> [DATA PROVIDED]
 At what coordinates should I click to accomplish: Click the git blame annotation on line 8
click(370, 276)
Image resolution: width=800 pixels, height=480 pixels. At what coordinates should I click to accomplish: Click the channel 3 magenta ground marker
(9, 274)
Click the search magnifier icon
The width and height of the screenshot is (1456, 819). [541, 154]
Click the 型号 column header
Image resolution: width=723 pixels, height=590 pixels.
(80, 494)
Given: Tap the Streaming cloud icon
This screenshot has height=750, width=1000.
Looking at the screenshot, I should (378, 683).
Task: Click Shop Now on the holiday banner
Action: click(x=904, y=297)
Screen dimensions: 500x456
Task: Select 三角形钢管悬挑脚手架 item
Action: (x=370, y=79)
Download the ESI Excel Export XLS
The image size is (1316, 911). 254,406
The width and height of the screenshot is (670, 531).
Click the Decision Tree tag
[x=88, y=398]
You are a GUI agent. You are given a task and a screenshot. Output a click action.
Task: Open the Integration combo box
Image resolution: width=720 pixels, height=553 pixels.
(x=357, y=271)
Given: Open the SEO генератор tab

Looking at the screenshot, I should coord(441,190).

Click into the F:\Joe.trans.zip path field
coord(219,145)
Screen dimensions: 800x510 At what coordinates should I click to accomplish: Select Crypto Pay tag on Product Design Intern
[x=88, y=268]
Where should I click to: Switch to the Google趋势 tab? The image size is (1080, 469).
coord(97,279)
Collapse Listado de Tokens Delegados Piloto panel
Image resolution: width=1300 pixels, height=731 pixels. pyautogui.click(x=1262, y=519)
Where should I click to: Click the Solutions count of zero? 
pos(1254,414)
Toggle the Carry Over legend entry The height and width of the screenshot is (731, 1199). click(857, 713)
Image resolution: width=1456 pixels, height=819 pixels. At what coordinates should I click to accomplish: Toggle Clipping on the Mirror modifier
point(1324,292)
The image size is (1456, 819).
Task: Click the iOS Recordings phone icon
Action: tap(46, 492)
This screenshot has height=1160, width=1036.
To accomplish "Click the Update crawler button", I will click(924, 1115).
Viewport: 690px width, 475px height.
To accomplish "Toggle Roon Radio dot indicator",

> [WRITTEN TASK] Turn all the items above into a JSON list of strings, with one string per line and no blank lines.

> [SOLUTION]
[
  " At what coordinates should I click to accomplish: Click the git blame annotation on line 8",
  "click(370, 276)",
  "Image resolution: width=800 pixels, height=480 pixels. At what coordinates should I click to accomplish: Click the channel 3 magenta ground marker",
  "(9, 274)",
  "Click the search magnifier icon",
  "The width and height of the screenshot is (1456, 819). [541, 154]",
  "Click the 型号 column header",
  "Image resolution: width=723 pixels, height=590 pixels.",
  "(80, 494)",
  "Given: Tap the Streaming cloud icon",
  "This screenshot has height=750, width=1000.",
  "Looking at the screenshot, I should (378, 683).",
  "Task: Click Shop Now on the holiday banner",
  "Action: click(x=904, y=297)",
  "Screen dimensions: 500x456",
  "Task: Select 三角形钢管悬挑脚手架 item",
  "Action: (x=370, y=79)",
  "Download the ESI Excel Export XLS",
  "The image size is (1316, 911). 254,406",
  "The width and height of the screenshot is (670, 531).",
  "Click the Decision Tree tag",
  "[x=88, y=398]",
  "You are a GUI agent. You are given a task and a screenshot. Output a click action.",
  "Task: Open the Integration combo box",
  "Image resolution: width=720 pixels, height=553 pixels.",
  "(x=357, y=271)",
  "Given: Open the SEO генератор tab",
  "Looking at the screenshot, I should coord(441,190).",
  "Click into the F:\\Joe.trans.zip path field",
  "coord(219,145)",
  "Screen dimensions: 800x510 At what coordinates should I click to accomplish: Select Crypto Pay tag on Product Design Intern",
  "[x=88, y=268]",
  "Where should I click to: Switch to the Google趋势 tab? The image size is (1080, 469).",
  "coord(97,279)",
  "Collapse Listado de Tokens Delegados Piloto panel",
  "Image resolution: width=1300 pixels, height=731 pixels. pyautogui.click(x=1262, y=519)",
  "Where should I click to: Click the Solutions count of zero? ",
  "pos(1254,414)",
  "Toggle the Carry Over legend entry The height and width of the screenshot is (731, 1199). click(857, 713)",
  "Image resolution: width=1456 pixels, height=819 pixels. At what coordinates should I click to accomplish: Toggle Clipping on the Mirror modifier",
  "point(1324,292)",
  "The image size is (1456, 819).",
  "Task: Click the iOS Recordings phone icon",
  "Action: tap(46, 492)",
  "This screenshot has height=1160, width=1036.",
  "To accomplish \"Click the Update crawler button\", I will click(924, 1115).",
  "Viewport: 690px width, 475px height.",
  "To accomplish \"Toggle Roon Radio dot indicator\","
]